### Document passage
Updated on February 14, 2012

Medical Assisting

Medical assisting is very similar to nursing. A medical assistant is most likely the person who calls your name at the doctor’s office to go back to the room. They will greet you and ask how you are feeling. Medical assisting is a job that requires compassionate, friendly service. Many times patients are very ill and feeling poorly. A kind medical assistant can make all the difference. A medical assistant will usually take your blood pressure, temperature and weight. Once you are in your room a medical assistant will ask you what brings you to the office. They will take down any symptoms related to illness or other important information and enter it into a computer in the room. Then, they will ask you to wait for the doctor and leave the room with your chart. They will hang your chart just outside the door and have some sort of notification system to let the doctor know you are waiting. The systems vary for each office. Some are colored tabs or simply a chart outside the door.

[Collected data entries]

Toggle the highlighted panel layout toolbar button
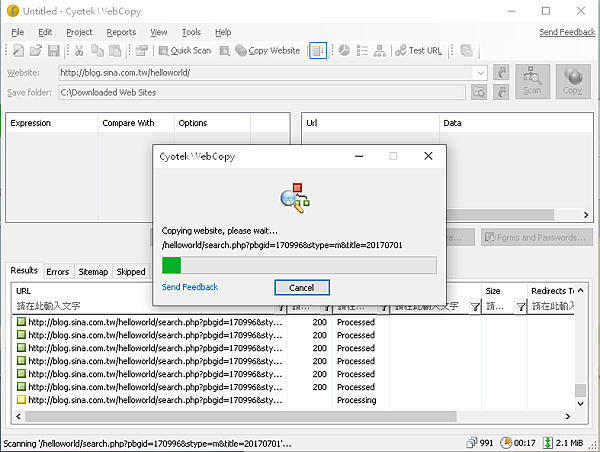600x452 pixels. tap(317, 50)
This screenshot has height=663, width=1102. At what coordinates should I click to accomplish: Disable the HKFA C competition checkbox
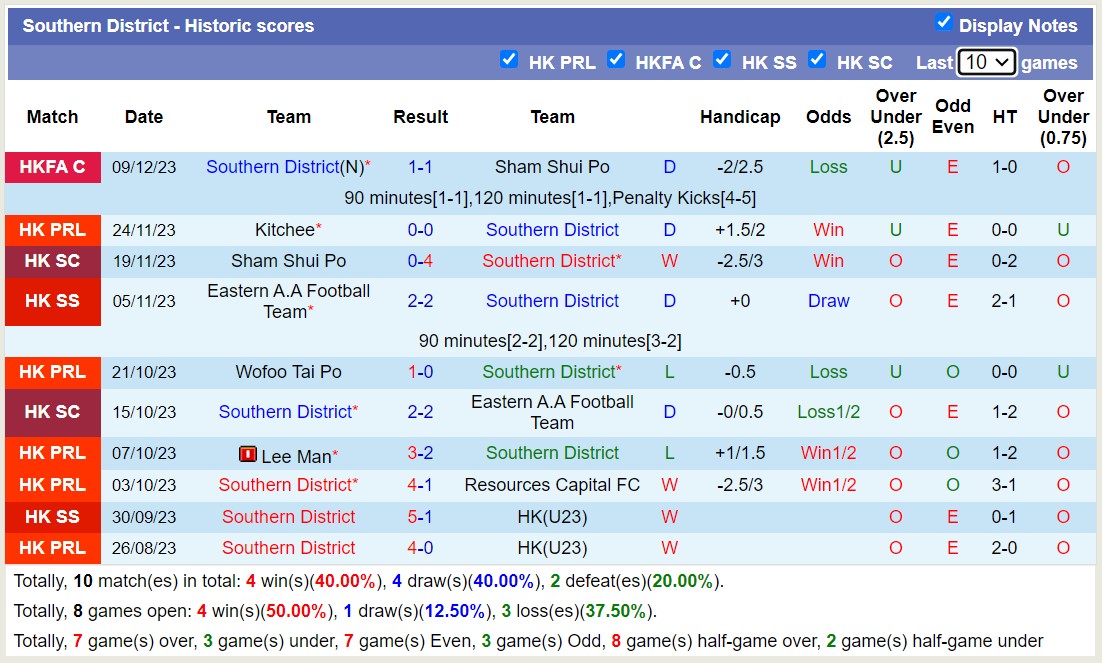(x=616, y=60)
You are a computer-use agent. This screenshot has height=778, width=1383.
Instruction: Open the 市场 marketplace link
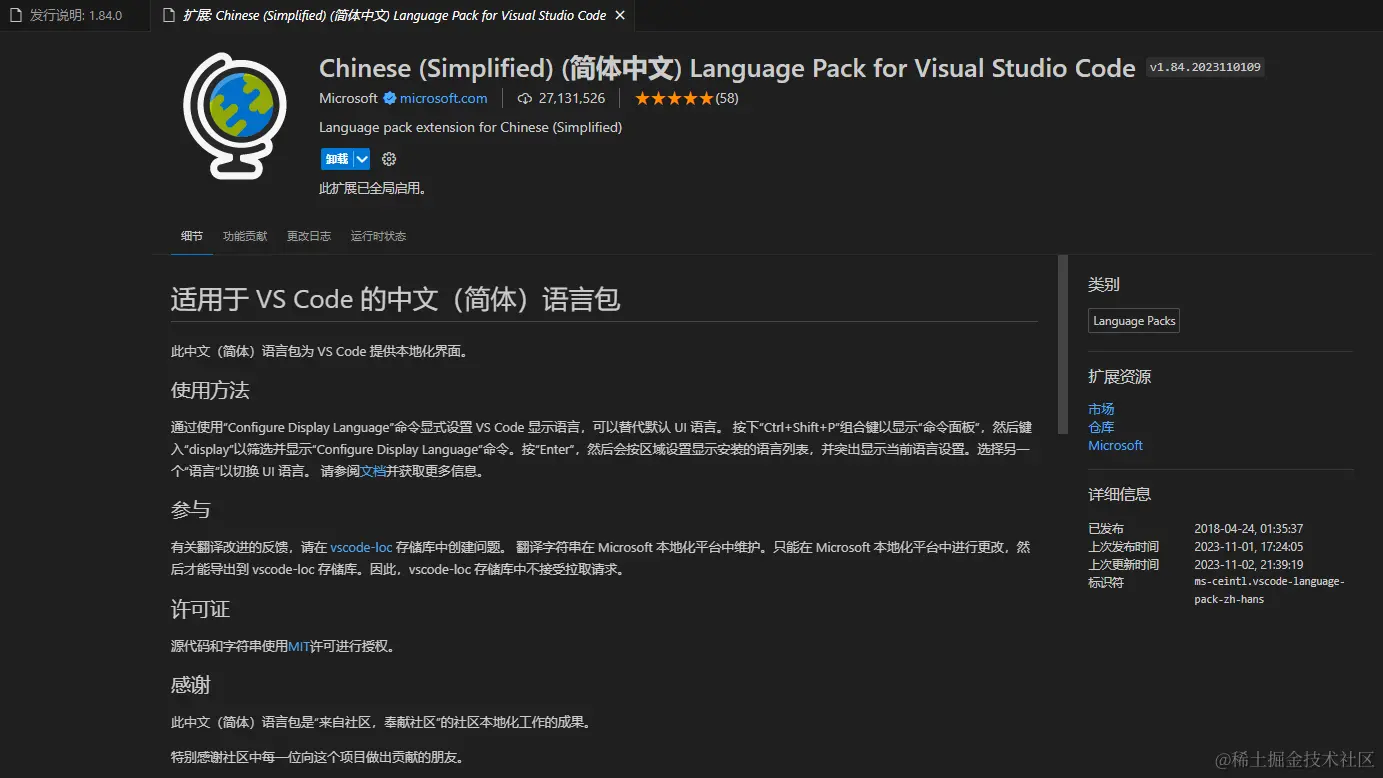point(1101,408)
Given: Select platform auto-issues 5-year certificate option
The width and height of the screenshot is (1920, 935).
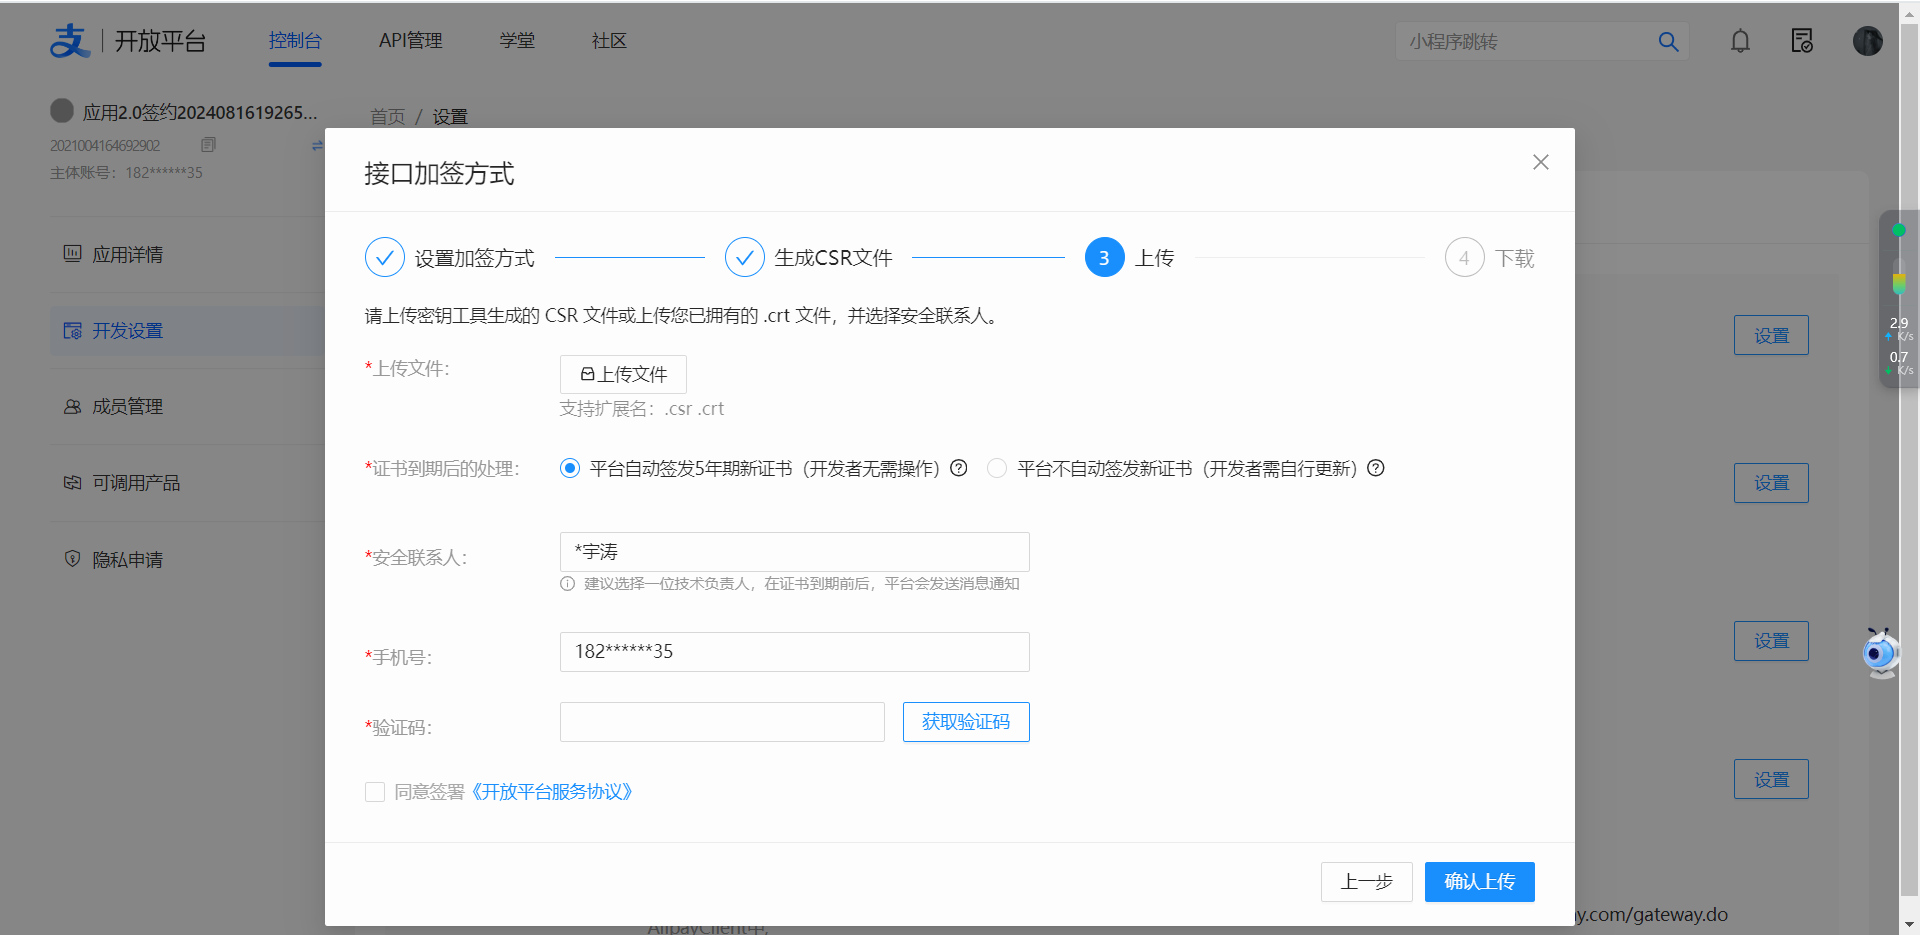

### Work request 1
In the passage on medical assisting, which three measurements does a medical assistant usually take?
### Work request 2
Resume the passage on medical assisting, picking up right after its last sentence.

### Written response 1
Blood pressure, temperature and weight.

### Written response 2
A medical assistant will sometimes be in the room with the doctor during your visit. Sometimes, the doctor will ask the assistant to go find out certain information or grab a needed item. If a gynecological exam is part of your visit a medical assistant will simply stand in the room for liability reasons. Often medical assisting will require helping with particular surgical assisting- handing the doctor needed tools or gauze during stitches etc. Medical assisting will sometimes include calling prescriptions in to pharmacies for the doctors. This requires knowledge of medications and the special codes for directions. Medical assistants will also call patients to let them know results from testing. Medical assisting is indeed a form of nursing. In fact, many medical assistants are called nurses. Many of them do nearly all the same responsibilities as registered nurses including giving shots, removing stitches and medication administration. They, however, have less schooling than LPN’s or RN’s. Schooling to qualify for certification for medical assisting assures a better wage than if you are trained on the job and are uncertified.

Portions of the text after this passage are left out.